Assault dog employed by the French police

Diesel was a seven-year-old Malinois (Belgian Shepherd) RAID assault dog employed by the French police.

==Working career==
Diesel had worked for the RAID unit for five of her seven years, and was the first RAID dog killed on duty. She was due to retire in spring 2016. On 18 November 2015, Diesel was killed in a shootout with suspected terrorists in the Saint-Denis area of Paris, while searching for suspects involved in the November 2015 Paris attacks. During the raid, which was in response to the Paris attacks, the dog had been sent in to clear rooms following a cessation of gunfire from the suspects.
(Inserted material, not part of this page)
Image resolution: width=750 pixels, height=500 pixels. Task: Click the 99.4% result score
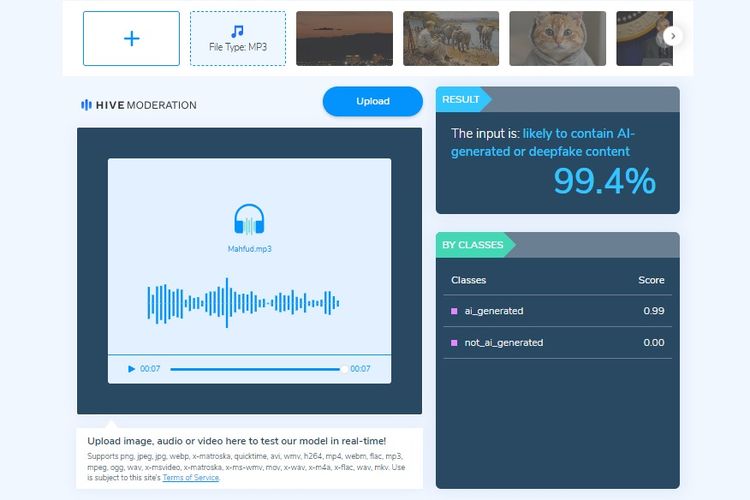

The first room was empty, but after she entered a second room, the gunfire started once more. She died of multiple gunshot wounds. Following the raid, some media reports claimed that Diesel had been killed by a female suicide bomber. This was later shown to have been incorrect as there was no female bomber. Diesel "was saluted for her bravery by the Paris police chiefs who told Le Parisien [...] that dog almost certainly saved her handler’s life during the raid."

==Legacy==
Tributes to Diesel on social media were extensive, under the hashtags #JeSuisDiesel or #JeSuisChien. Shortly after Diesel's death, the Russian interior ministry sent a replacement puppy Dobrynya (named after the bogatyr, Dobrynya Nikitich) as a sign of solidarity with France.

On 28 December, the People's Dispensary for Sick Animals (PDSA), a veterinary charity in the United Kingdom, announced that Diesel was to be posthumously awarded the Dickin Medal for bravery. It is considered to be the animal equivalent of the Victoria Cross, and it will be the 68th time that the medal has been awarded.